• What you are asked to do: Your job with the data below is to output exactly the lines from the one holding "Grip Blei (43, 817)" down to the one holding "NEWS (34, 358)", both included, and no others.

++++

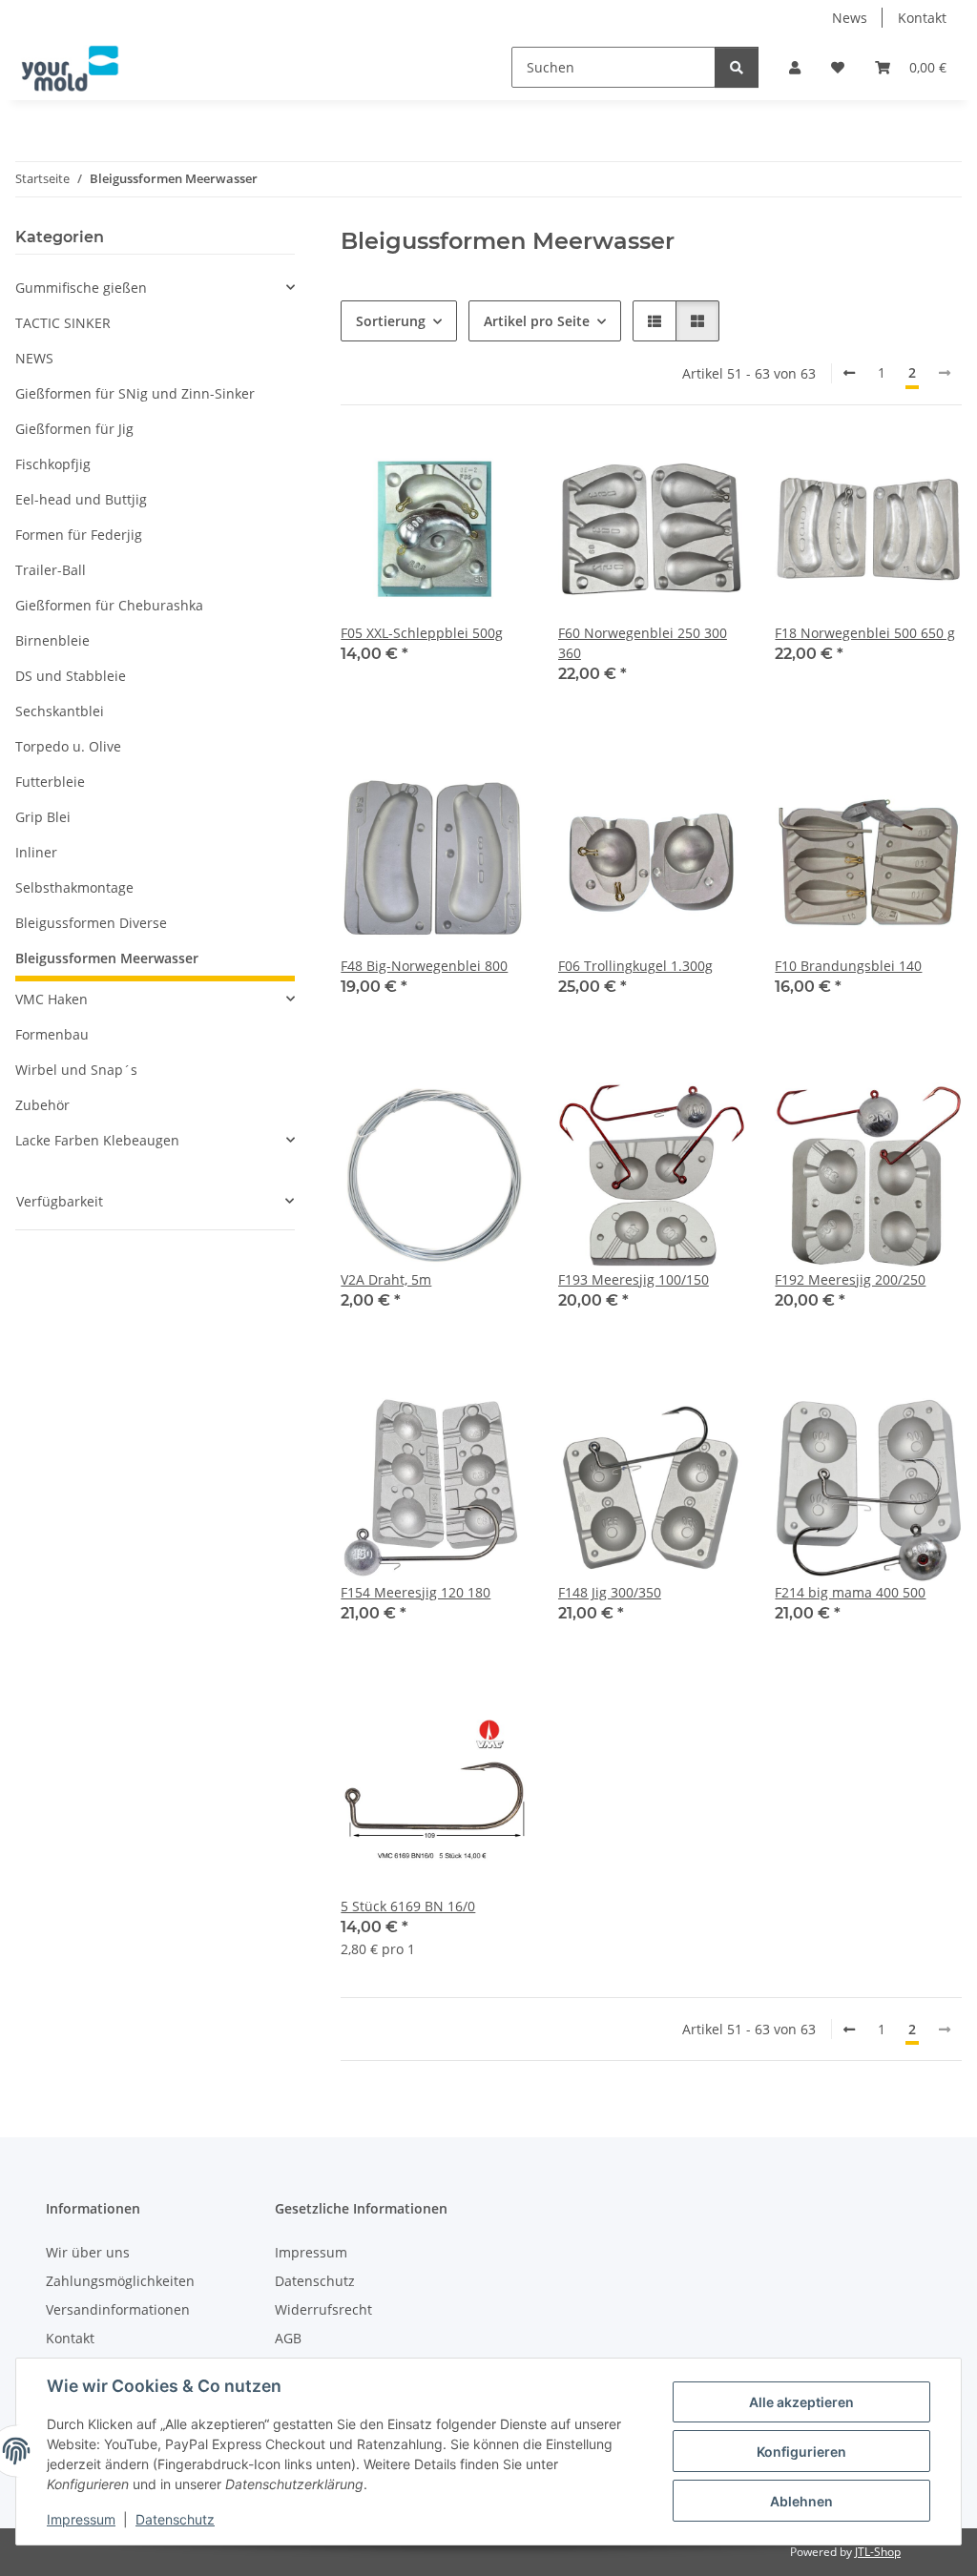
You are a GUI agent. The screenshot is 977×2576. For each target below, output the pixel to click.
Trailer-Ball (50, 570)
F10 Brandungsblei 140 (848, 966)
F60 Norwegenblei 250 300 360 (642, 643)
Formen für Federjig (78, 535)
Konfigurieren (801, 2451)
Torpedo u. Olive (68, 746)
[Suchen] (737, 67)
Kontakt (922, 18)
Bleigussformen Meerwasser (106, 958)
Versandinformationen (118, 2309)
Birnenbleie (52, 640)
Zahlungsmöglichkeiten (120, 2281)
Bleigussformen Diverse (91, 923)
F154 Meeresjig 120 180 (415, 1592)
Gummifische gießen (81, 287)
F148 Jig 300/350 (609, 1592)
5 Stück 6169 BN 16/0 (408, 1906)
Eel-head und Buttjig (81, 499)
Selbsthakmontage (74, 887)
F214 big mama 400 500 (850, 1592)
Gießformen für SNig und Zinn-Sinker (135, 393)
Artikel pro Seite (537, 321)
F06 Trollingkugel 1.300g (635, 966)
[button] (795, 67)
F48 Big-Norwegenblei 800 (424, 966)
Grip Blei (43, 817)
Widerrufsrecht (323, 2309)
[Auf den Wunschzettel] (495, 468)
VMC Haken (51, 999)
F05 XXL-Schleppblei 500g (422, 633)
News (849, 18)
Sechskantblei (59, 711)
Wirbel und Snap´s (76, 1070)
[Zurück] (849, 373)
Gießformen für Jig (74, 429)
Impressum (81, 2519)
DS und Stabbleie (70, 676)
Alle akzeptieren (801, 2402)
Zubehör (42, 1105)
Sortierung (391, 321)
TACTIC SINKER (63, 323)
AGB (288, 2338)
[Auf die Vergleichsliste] (446, 468)
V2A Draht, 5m (386, 1279)
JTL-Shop (878, 2552)
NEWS (34, 358)
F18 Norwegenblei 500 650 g (865, 633)
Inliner (36, 852)
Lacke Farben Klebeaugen (97, 1140)
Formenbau (52, 1034)
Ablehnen (801, 2501)
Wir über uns (88, 2252)
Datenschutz (175, 2519)
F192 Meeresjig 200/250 (850, 1279)
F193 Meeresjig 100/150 (633, 1279)
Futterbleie (50, 782)
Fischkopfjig (53, 464)
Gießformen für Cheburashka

++++

• Written answer:
Grip Blei (43, 817)
Widerrufsrecht (323, 2309)
[Auf den Wunschzettel] (495, 468)
VMC Haken (51, 999)
F05 XXL-Schleppblei 500g (422, 633)
News (849, 18)
Sechskantblei (59, 711)
Wirbel und Snap´s (76, 1070)
[Zurück] (849, 373)
Gießformen für Jig (74, 429)
Impressum (81, 2519)
DS und Stabbleie (70, 676)
Alle akzeptieren (801, 2402)
Zubehör (42, 1105)
Sortierung (391, 321)
TACTIC SINKER (63, 323)
AGB (288, 2338)
[Auf die Vergleichsliste] (446, 468)
V2A Draht, 5m (386, 1279)
JTL-Shop (878, 2552)
NEWS (34, 358)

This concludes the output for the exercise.